#### [TAREA PLANTEADA A]
Indica si cada una de estas afirmaciones concuerda con el texto sobre los abusos sexuales en la Iglesia Católica. Responde sí o no y cita las palabras exactas del texto que lo deciden. (i) La llamada de atención a favor de los derechos del niño empezó hacia la segunda mitad del siglo XX. (ii) En otros tiempos al niño se le veía como un menor y no como un adulto pequeño. (iii) En sociedades totalitarias y cerradas las denuncias de abuso se habrían abierto paso con facilidad.
#### [TAREA PLANTEADA B]
Prolonga el texto sobre los abusos sexuales en la Iglesia Católica a partir de su última oración.

PEDOFILIA EN LA IGLESIA CATÓLICA
Quizás no exista abuso más execrable que el abusar sexualmente de un niño, con mayor razón si el abusador ostenta vestimenta y rango eclesial.
Los abusos sexuales vienen de antaño y es muy probable que en otros tiempos fueran pasados por alto dado que no existía una cultura de sensibilización con respecto a los derechos del niño, al que –por la alta tasa de mortalidad infantil de aquellos tiempos- se le veía más como un adulto pequeño que propiamente un menor. Sin embargo, hacia la segunda mitad del siglo XX comenzó un lento proceso de llamada de atención a favor de los derechos del niño y, dentro de estos, el derecho a la integridad sexual. De allí las constantes campañas de protección a favor de los derechos del menor tanto de los organismos públicos como privados, así como las denuncias de los medios de comunicación de abusos sexuales contra menores, lo que –a pesar de ser una verdad de Perogrullo- se debe gracias a que en Occidente vivimos, matices más matices menos, en sociedades abiertas y democráticas con libertad de expresión y capacidad de denuncia contra miembros de instituciones tan poderosas como la Iglesia Católica. Difícilmente en sociedades totalitarias y cerradas se habrían podido abrir paso las reiteradas denuncias de abuso sexual de menores por parte de sacerdotes de la Iglesia Católica.

#### [CONJUNTO DE DATOS]
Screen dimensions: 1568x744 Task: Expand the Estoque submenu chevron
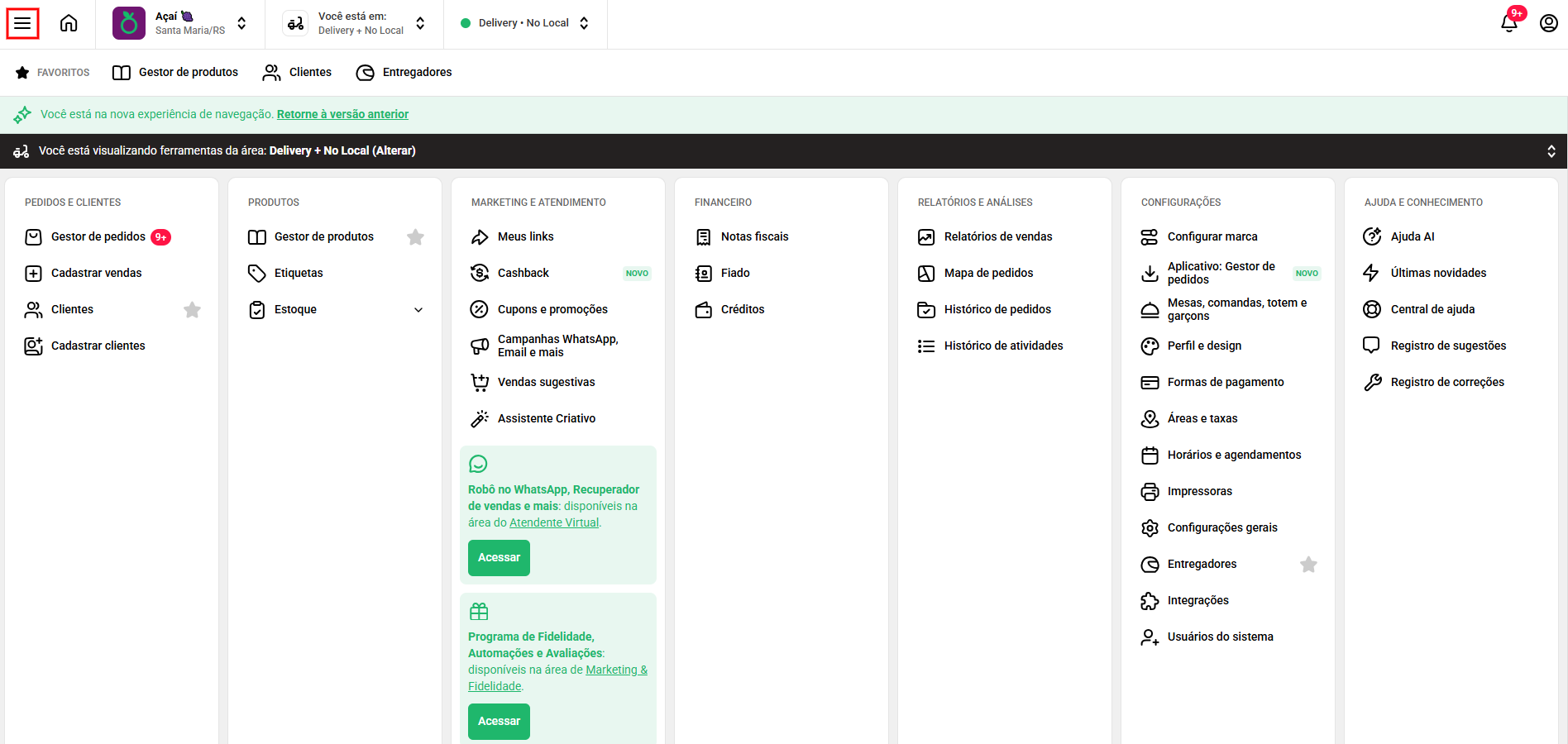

* * *

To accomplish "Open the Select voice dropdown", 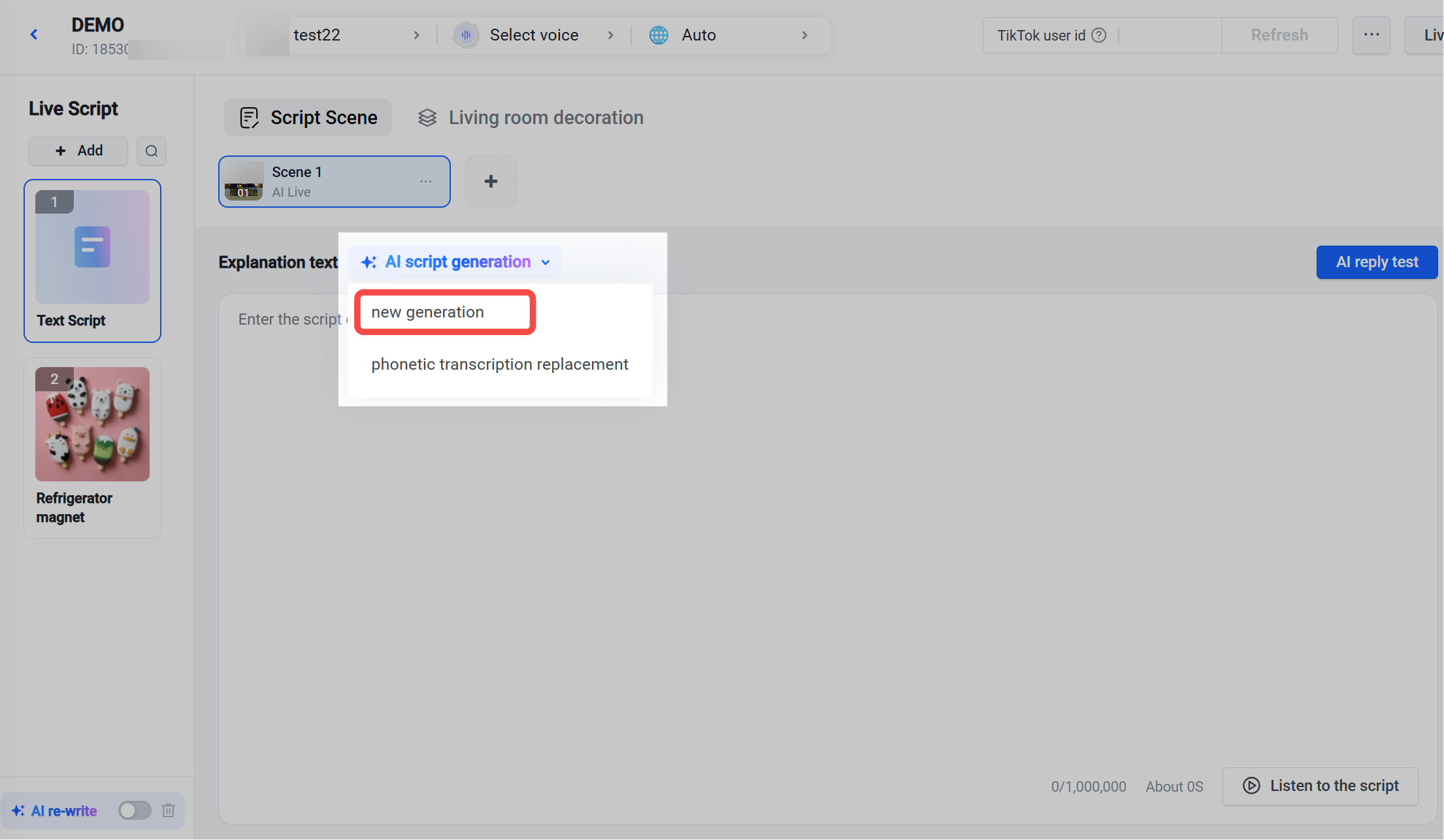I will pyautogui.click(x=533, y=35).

#### [RESPUESTA ESCRITA A]
(i) Sí: «hacia la segunda mitad del siglo XX comenzó un lento proceso de llamada de atención a favor de los derechos del niño».
(ii) No: «se le veía más como un adulto pequeño que propiamente un menor».
(iii) No: «Difícilmente en sociedades totalitarias y cerradas se habrían podido abrir paso las reiteradas denuncias de abuso sexual de menores por parte de sacerdotes de la Iglesia Católica».

#### [RESPUESTA ESCRITA B]
Es que existe un elemento importante que subyace en todas las denuncias: el poder tanto de quien abusa, poder manifestado en su autoridad como sacerdote de la probablemente más importante iglesia en la actualidad, así como el poder de esa misma iglesia representado en su alta jerarquía a fin de silenciar los hechos, disimulándolos, y evitar de esa forma el escándalo, convirtiéndose en la práctica en cómplices de los violadores. Encubrimiento que se encuentra relacionado con el estilo autoritario y vertical característico de la Iglesia Católica, comportándose como si estuviese en el medioevo europeo o, pero aún, en la época de los gobiernos fascistas y totalitarios.
Porque las denuncias por abuso sexual contra sacerdotes de la Iglesia Católica se producen tanto en el primer como el tercer mundo, tanto en Europa, como en África, Oceanía o América. No se puede decir que solo se producen en países pobres y atrasados, sino que en los propios Estados Unidos se ha denunciado casos de pedofilia, los que la Iglesia trató de solucionar indemnizando económicamente a los padres de los menores para que no vayan a juicio. Es decir con unos billetes han silenciado conciencias. En otros países han tratado de ser obsecuentes con el gobernante de turno y los medios de comunicación para que el escándalo no sea expuesto a la luz pública.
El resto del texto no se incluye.